New Years Predictions for Healthcare (Fortune Magazine)

SUMMARY

The year ahead will see more strategic affiliations among healthcare organizations although perhaps fewer mega-mergers of health systems; developments in the use of telemedicine, and the launch and expansion of more perioperative surgical homes.  There will be continued efforts to repeal or weaken the Affordable Care Act.  There will be more opportunity than ever for sound leadership.

Let’s briefly consider some predictions for the year ahead in healthcare.  Below is a set of ten predictions that appeared in Fortune magazine earlier this month, along with several comments.

  1. The Federal Trade Commission (FTC) will block a major hospital merger based upon data showing clearly that consolidation leads to price increases more than quality gains. 

    On the other hand, as Philip Betbeze argues in Healthcare Delivery in 2016: A Lot of ‘Little Somethings’ Are Going to Happen (HealthLeaders Media, December 18, 2015),  There could be many arrangements between health systems to work together on specific strategic initiatives such as “ACO creation, building a continuum of care in the region, incorporating new value-based plans directly with employers, sharing of other resources, leveraging different sites of care to equalize patient volumes among facilities, and, of course, starting a health insurance plan, just to name a few.”  Anesthesiologists should hope and expect to play important roles in the launch of such initiatives.

  2. A new type of wearables will include substitutes for more expensive medical therapies, i.e., “’Wearables’ become ‘Ther-ables.’”  They will offer less invasive but highly effective treatments for diseases.  They will also reflect a business model based upon the creation of medical value, as opposed to wellness, entertainment and education.
     
  3. End-of-life care will be in the news and hospice use will double among accountable care organizations (ACOs) and capitated physicians.  High deductible health plans and new payment models—not to mention increasingly expensive treatments—will make it necessary for physicians to engage in more end-of-life discussions with patients.  One consequence, according to Fortune, will be increased pressure on drug pricing.  Another will be higher incomes for physicians.

    Anesthesiologists may undertake more responsibilities in the related areas of hospice and palliative care particularly as the Perioperative Surgical Home (PSH) model takes root.  In her article Palliative Care and the Perioperative Surgical Home (ASA Monitor 11 2015, Vol.79, 28-30) , Kristin Fortner, MD notes that “In 2006, the American Board of Anesthesiology acknowledged certification in Hospice and Palliative Medicine, formally designating it a medical specialty open to anesthesiologists. 

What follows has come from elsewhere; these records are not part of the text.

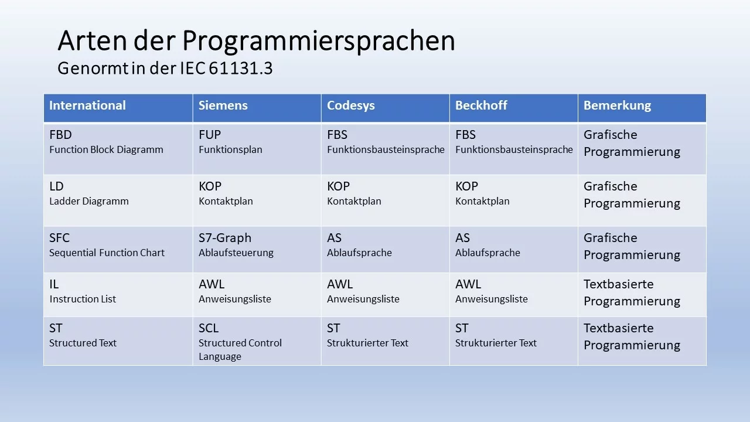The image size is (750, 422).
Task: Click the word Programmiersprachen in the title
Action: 318,42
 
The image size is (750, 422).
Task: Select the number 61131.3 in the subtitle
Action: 241,69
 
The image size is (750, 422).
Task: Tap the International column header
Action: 87,106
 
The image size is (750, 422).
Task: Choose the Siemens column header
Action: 223,106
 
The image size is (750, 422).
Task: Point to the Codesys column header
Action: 350,106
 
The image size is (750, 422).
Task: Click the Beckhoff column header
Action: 481,106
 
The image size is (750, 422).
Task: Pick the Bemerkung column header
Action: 618,106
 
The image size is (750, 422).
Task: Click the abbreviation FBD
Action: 60,135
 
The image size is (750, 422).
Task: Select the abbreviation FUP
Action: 210,135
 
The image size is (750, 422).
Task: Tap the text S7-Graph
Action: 225,238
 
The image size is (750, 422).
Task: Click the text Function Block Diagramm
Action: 106,149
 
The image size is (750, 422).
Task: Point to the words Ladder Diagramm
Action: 88,201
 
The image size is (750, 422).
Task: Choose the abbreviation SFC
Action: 59,238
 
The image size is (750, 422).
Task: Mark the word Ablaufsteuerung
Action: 236,253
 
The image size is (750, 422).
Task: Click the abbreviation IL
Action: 54,284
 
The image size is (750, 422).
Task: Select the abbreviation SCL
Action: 209,328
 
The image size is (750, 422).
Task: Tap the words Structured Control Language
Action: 240,350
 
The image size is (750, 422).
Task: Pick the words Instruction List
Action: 83,299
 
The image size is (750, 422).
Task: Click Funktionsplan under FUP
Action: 230,149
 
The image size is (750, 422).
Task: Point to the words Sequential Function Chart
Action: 107,253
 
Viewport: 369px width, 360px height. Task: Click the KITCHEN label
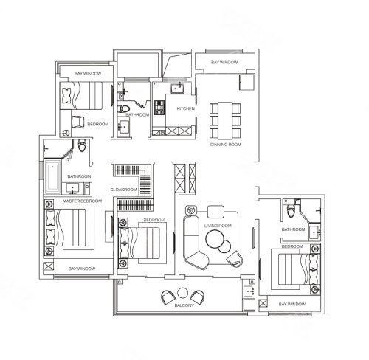click(x=186, y=108)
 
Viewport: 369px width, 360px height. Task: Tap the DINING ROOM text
click(x=226, y=145)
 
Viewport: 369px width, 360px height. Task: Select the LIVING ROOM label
click(x=218, y=226)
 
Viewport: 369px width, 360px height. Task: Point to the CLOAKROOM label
click(x=123, y=190)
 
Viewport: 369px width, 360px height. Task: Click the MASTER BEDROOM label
click(x=82, y=201)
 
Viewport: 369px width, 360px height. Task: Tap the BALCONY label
click(x=184, y=305)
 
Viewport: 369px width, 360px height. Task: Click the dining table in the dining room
click(x=225, y=120)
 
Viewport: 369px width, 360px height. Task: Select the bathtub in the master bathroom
click(x=52, y=176)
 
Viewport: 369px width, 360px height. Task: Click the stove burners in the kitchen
click(x=159, y=108)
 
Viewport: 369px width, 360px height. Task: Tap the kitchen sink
click(x=177, y=88)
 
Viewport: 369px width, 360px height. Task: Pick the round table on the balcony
click(x=182, y=293)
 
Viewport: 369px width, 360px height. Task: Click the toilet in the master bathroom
click(x=82, y=145)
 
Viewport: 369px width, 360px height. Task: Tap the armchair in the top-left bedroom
click(x=77, y=122)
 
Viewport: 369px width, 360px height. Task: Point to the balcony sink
click(x=249, y=291)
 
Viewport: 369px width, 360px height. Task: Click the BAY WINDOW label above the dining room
click(x=224, y=63)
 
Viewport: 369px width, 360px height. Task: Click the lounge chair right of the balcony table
click(x=197, y=297)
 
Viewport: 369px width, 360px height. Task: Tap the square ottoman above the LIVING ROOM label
click(x=215, y=212)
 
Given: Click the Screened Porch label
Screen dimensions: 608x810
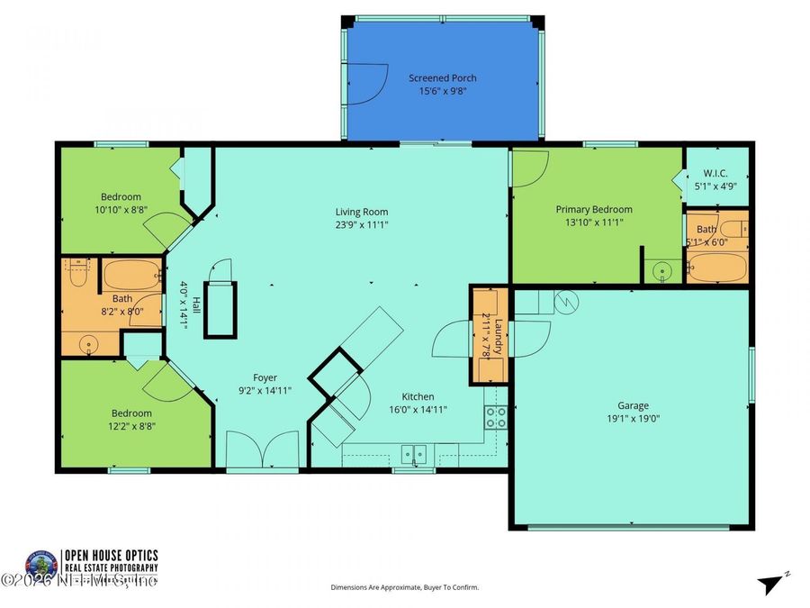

  4. A major hospital system will divest itself of its employed doctors, having avoided the move into risk-based reimbursement and losing too much of its investment.  In the wake of such a divestiture, hospitals will begin unwinding the money-losing practices they have been acquiring over the last five years, much like the 1990s when physician practice management roll-ups failed.
     
  5. The insurance innovation mania of 2015 will die down in 2016.  Several provider-sponsored health plans and startups will find it hard to offer competitive premiums and, as a result, will attract few members and will hemorrhage cash.  The “laws of physics” of health insurance favor large health plans that can use their market power to exact greater provider discounts and can use case managers to control their high-cost patients.
     
  6. The excitement over “precision medicine” will abate because “biology is too complex, and care is simply not reliable enough to benefit from the fine-tuning imagined by precision medicine.” 
     
  7. Hospitals will cut back on their use of population health analytics and some analytics companies will disappear because their current customers cannot obtain enough value from their analytics tools.  “In fact, most of the current value from these tools comes from upcoding and gaming the risk—adjustment system for higher payment as opposed to complication avoidance.  In addition, most providers already know which of their patients are high risk, making these tools dispensable.”
     
  8. The high cost of on-demand healthcare will reduce the attractiveness of this option.  High customer acquisition cost combined with the limited ability of most people to pay high prices will shrink the market for on-demand doctors and prescription drug delivery.  The high retail prices of traditional and on-demand care will help telemedicine to gain popularity, however, as patients actively seek increased access to care at lower cost.

    ACOs are expected to increase the use of telemedicine as a way to achieve greater cost savings while improving patient care quality.  (Lacktman N. 2016 Will be the Year of Telemedicine and ACOs.  Health Data Management, December 21, 2015.)  Telemedicine will also offer more and more applications for the preoperative and postoperative phases of the PSH model.

  9. PCSK9 cholesterol drugs will make Sovaldi look cheap.  PCSK9s are uniquely able to lower cholesterol to minuscule levels.  The success of weekly injections will improve patient compliance, leading to more innovation in drug delivery strategies that limit the risk of patients forgetting to swallow pills.
     
  10. Employers will start imposing rules to hold down spending on employee health.  Fortune foresees that “Large employers may choose which doctors and hospitals employees visit, require second opinions before high cost procedures or treatments, recommend telemedicine before going to an emergency room, or require online tools for managing their conditions and out-of-pocket expenses.”